I am ambivalent on this legislation because I am not sure that firms who are hacked are capable of making this determination or not. I understand how expensive it is to notify clients/customers and to offer them credit reporting for a year, but at least in this scenario customers are placed at the forefront of the decision.

5/3/2015
We have too little data to know how to help countries like Nepal recover from natural disasters

"It hasn’t even been a week since Nepal’s massive earthquake killed thousands and destroyed businesses, homes, roads and hospitals across the country."

Annie's take:

We have become quite skilled at our response efforts, but we have a long ways to go to plan effectively and implement long term recovery plans after disasters. So far at least, Japan has set the standard. Dr.

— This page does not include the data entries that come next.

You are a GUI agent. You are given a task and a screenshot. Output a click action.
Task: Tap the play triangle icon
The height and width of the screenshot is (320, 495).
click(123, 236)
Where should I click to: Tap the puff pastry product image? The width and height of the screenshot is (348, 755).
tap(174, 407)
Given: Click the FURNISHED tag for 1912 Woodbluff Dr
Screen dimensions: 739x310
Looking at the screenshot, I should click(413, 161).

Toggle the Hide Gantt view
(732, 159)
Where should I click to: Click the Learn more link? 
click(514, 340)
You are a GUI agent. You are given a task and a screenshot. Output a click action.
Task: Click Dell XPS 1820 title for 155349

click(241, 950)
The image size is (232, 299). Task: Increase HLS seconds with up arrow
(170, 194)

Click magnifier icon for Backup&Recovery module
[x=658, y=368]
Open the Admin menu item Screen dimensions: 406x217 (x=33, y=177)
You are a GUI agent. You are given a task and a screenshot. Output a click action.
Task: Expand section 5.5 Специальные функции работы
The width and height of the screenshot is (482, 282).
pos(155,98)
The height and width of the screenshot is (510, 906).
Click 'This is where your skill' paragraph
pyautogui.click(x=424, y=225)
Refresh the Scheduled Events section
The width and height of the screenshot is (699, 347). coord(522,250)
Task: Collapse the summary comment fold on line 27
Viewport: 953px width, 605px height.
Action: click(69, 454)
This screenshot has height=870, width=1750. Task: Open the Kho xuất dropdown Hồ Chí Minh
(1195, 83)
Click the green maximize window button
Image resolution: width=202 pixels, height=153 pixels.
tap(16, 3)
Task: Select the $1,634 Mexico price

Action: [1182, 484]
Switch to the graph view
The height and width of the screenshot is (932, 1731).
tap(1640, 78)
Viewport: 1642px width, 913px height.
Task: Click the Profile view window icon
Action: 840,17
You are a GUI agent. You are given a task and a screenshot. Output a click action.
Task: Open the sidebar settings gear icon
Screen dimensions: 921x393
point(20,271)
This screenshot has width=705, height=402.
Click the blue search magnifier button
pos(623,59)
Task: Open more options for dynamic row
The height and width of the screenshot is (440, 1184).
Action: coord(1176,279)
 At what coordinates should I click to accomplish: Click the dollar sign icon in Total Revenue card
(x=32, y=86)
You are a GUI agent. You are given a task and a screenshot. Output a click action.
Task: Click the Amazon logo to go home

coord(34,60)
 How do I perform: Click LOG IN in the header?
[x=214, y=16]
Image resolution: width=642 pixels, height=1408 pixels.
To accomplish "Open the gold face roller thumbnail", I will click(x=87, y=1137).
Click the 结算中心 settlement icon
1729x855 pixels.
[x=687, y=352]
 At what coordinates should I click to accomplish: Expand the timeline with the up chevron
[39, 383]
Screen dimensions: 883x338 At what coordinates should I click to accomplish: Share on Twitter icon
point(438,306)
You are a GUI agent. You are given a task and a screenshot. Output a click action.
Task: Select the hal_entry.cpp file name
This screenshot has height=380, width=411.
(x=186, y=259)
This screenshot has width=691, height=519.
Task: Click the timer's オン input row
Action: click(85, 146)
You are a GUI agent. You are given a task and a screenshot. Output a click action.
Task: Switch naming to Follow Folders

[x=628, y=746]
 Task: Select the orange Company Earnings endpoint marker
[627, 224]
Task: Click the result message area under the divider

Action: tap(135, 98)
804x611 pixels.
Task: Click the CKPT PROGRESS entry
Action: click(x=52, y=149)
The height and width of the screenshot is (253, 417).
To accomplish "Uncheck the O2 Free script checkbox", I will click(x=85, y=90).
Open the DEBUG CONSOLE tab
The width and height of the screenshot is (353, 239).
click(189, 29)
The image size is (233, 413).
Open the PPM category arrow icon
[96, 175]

Kirsch is raising some unpleasant truths in his opinion piece here.

5/2/2015
Patriot Act Faces Revisions Backed by Both Parties
Annie's take:

It's hard to see how this will play out. These modifications are, at best, incremental and insufficient.

5/2/2015
Why the N.S.A. Isn’t Howling Over Restrictions

"For years after the attacks of Sept. 11, 2001, even as the National Security Agency fiercely defended its secret efforts to sweep up domestic telephone data, there were doubters inside the agency who considered the program wildly expensive with few successes to show for it."

Annie's take:

This is another question of incremental action. No surprise that NSA suggested the data be stored elsewhere, as the one piece they were willing to give up.